Remembering the Christie Pits Riot: DiManno
This was one time that Toronto’s Jewish community would not stand for the abuse, the Jew-baiting, which was quite prevalent in the city in those years just before World War II, when Adolf Hitler had just taken power in an economically flattened Germany and Nazism was ascendant.
This one time,
Toronto’s Jews — the teen boys, at least — fought back, with help from
Italian lads (the late Johnny Lombardi among them) who’d been equally
resented and unwelcome as “foreigners’’ in what was an insular,
xenophobic town sometimes called the Belfast of Canada because of its
militantly Protestant character and the flamboyant annual Orange
Parades.
The rumble erupted when a clot of boys from the self-styled Pit Gang,
who’d been sitting on the “camel’s hump’’ — a knoll just south of the
baseball diamond — unfurled a large white quilt featuring a black
swastika.
DiManno's
column comes at a particularly interesting moment for me. I have been
talking to someone on the subject of the Christie Pits riot and his
reminiscences passed down from his grandmother differ markedly from the
account on the Christie Pits historical plaque, in the wikipedia article
and in DiManno's column. According to all three of these sources the
riot pitted an Anglo-Canadian group known as the Pit Gang against Jewish
and Italian immigrants. The spark that touched off the riot was
displaying the swastika by the Pit Gang.
Not
so according to my friend's grandmother. This bit of oral history has
the foreigners displaying the fascist symbol and Canadians defending
their country against these pernicious foreign influences. I honestly
cannot fathom why someone would hold to such a view unless it is
misplaced loyalty to a grandmother who could not acknowledge that
Toronto's history is filled with such bigotry.
For
myself, such blatant display of prejudice brings back memories of
racist comments from members of my own family. It brings back memories
of being torn away from my friends and parochial school because my parents were afraid of those people. I do not like it one little bit. I may have been powerless
when I was a nine year old child but I am no longer that child and I do
not have to endure such bigotry and prejudice in silence.
2 comments:
Hey wait a minute Freyr, are you equating 'racist comments' by some members of your family with the anti-social antics of a group of thugs? I wouldn't take Rosie DiManno, Wikipedia, or a city of Toronto plaque as definitive and unassailable history on what has always struck me as a shabby little neighbourhood rumble.

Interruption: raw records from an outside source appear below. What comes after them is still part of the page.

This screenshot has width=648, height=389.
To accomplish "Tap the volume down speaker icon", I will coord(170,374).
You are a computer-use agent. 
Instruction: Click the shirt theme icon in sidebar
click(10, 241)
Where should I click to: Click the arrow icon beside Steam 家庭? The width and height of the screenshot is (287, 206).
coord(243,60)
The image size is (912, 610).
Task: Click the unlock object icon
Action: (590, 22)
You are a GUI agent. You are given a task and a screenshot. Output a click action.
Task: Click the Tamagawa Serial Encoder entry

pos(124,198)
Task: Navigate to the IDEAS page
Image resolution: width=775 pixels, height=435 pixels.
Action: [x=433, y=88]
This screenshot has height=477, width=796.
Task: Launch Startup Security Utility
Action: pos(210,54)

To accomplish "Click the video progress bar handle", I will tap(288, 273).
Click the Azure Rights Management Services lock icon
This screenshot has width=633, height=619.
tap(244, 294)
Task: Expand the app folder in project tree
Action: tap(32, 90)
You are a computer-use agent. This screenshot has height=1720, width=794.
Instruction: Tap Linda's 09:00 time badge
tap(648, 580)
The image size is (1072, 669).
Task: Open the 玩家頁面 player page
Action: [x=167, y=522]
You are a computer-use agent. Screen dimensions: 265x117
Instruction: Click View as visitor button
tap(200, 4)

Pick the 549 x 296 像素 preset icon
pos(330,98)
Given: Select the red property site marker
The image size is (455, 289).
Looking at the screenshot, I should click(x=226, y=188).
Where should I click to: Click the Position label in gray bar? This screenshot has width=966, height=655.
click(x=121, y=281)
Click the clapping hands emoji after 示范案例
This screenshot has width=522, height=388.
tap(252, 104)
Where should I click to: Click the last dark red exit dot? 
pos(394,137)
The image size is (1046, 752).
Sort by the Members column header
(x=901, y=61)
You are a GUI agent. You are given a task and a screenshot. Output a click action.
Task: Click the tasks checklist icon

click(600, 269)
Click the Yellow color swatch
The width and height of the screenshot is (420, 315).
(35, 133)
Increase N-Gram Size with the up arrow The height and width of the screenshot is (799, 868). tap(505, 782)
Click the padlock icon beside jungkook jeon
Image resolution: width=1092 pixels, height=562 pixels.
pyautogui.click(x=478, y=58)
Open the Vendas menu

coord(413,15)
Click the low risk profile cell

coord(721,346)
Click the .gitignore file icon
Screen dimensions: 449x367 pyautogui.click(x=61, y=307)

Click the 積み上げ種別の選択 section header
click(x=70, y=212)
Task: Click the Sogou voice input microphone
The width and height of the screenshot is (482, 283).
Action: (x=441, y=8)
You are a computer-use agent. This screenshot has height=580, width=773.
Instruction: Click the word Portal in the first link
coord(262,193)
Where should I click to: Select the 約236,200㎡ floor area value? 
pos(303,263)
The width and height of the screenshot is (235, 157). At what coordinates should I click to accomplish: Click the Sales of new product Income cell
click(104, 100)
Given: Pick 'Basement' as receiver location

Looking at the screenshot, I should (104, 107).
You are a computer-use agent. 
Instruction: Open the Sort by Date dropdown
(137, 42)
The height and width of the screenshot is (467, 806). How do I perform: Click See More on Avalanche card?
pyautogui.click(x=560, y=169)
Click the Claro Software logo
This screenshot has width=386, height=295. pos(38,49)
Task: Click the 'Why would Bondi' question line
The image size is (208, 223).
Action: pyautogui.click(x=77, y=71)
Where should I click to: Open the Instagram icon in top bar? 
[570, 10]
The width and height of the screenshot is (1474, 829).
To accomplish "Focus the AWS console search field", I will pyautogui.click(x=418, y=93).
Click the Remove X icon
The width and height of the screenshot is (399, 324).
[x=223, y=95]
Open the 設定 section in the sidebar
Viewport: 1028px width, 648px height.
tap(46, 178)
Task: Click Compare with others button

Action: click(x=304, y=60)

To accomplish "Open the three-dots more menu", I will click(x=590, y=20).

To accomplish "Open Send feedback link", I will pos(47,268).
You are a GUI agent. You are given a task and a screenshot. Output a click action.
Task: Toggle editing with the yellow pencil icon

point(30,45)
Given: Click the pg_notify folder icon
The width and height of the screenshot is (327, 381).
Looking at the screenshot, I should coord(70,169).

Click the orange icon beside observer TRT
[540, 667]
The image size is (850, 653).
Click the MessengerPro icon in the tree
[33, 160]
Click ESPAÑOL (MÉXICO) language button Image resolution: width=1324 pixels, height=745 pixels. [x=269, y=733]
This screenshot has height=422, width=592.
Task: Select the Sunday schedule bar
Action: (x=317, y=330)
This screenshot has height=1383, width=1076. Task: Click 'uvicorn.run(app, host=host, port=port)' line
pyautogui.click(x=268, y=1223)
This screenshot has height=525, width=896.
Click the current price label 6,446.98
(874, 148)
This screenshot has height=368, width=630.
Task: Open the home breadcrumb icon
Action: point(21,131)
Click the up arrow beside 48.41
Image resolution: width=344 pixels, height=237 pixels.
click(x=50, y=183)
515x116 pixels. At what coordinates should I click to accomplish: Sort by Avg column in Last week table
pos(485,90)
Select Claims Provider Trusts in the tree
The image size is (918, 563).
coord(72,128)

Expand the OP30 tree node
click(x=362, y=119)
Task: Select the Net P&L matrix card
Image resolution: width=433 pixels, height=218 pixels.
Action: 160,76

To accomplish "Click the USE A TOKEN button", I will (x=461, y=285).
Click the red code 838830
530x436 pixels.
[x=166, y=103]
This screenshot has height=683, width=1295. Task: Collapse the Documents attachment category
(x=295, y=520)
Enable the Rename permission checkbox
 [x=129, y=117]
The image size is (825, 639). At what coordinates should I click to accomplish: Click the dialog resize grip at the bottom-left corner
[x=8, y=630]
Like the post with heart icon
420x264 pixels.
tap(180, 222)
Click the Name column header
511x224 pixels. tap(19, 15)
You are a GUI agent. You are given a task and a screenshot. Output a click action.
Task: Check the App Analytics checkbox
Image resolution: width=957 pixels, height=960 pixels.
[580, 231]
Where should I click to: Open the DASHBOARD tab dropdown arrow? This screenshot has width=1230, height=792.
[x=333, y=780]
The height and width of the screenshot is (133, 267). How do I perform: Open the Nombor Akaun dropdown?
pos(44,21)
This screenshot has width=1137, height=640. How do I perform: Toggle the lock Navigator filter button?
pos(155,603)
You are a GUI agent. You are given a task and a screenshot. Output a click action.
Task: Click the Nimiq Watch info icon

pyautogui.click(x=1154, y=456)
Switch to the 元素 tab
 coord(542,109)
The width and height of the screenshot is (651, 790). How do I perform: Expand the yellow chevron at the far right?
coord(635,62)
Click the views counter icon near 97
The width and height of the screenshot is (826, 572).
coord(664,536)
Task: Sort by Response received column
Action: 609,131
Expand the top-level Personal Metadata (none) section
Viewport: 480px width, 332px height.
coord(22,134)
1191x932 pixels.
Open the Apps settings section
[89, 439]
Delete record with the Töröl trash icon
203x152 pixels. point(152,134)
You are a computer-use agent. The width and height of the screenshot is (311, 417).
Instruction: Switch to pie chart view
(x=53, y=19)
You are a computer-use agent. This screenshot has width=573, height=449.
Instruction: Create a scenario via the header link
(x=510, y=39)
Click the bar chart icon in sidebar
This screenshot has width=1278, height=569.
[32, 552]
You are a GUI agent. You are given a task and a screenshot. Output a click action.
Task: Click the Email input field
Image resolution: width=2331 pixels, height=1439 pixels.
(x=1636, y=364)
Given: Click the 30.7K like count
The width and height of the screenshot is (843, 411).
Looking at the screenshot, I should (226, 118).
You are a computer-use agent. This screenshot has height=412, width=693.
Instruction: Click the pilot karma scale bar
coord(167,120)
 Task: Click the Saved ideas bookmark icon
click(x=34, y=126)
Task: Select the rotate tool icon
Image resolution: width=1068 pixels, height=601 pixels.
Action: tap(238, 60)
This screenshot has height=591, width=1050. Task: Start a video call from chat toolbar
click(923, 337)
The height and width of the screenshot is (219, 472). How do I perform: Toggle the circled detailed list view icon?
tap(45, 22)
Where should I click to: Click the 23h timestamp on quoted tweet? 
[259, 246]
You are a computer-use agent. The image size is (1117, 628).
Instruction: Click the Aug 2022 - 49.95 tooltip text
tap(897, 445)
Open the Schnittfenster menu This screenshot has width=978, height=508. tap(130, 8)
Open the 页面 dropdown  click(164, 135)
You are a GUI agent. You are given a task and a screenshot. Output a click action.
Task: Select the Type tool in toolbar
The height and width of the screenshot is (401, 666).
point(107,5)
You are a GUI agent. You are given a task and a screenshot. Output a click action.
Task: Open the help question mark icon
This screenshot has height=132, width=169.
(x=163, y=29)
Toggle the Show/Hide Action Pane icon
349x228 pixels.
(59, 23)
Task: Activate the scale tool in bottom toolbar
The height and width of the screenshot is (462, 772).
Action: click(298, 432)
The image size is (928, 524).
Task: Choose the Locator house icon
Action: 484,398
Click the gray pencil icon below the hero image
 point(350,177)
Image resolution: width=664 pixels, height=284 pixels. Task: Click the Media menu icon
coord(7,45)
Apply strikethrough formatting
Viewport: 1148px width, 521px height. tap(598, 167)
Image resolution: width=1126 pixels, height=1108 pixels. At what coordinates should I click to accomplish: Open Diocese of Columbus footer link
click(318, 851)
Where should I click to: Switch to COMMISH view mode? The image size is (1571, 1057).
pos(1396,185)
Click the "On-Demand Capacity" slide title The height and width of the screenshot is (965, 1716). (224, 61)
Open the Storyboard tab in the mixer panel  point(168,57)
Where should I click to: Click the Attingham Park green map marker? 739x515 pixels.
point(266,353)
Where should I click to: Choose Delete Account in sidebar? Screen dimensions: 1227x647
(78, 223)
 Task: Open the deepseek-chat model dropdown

And who were 'those people' who managed to infiltrate your parochial school? More details please.
I am amazed that you remember back to 1933... or do you also have a grandmother in this? Back in 1933 neither you nor I would have been welcome in many places in Toronto. As for not trusting Rosie DiManno, Wikipedia or a historical plaque... why should I trust your opinion over theirs? There has been historical research done on these events and the books are available at the reference library.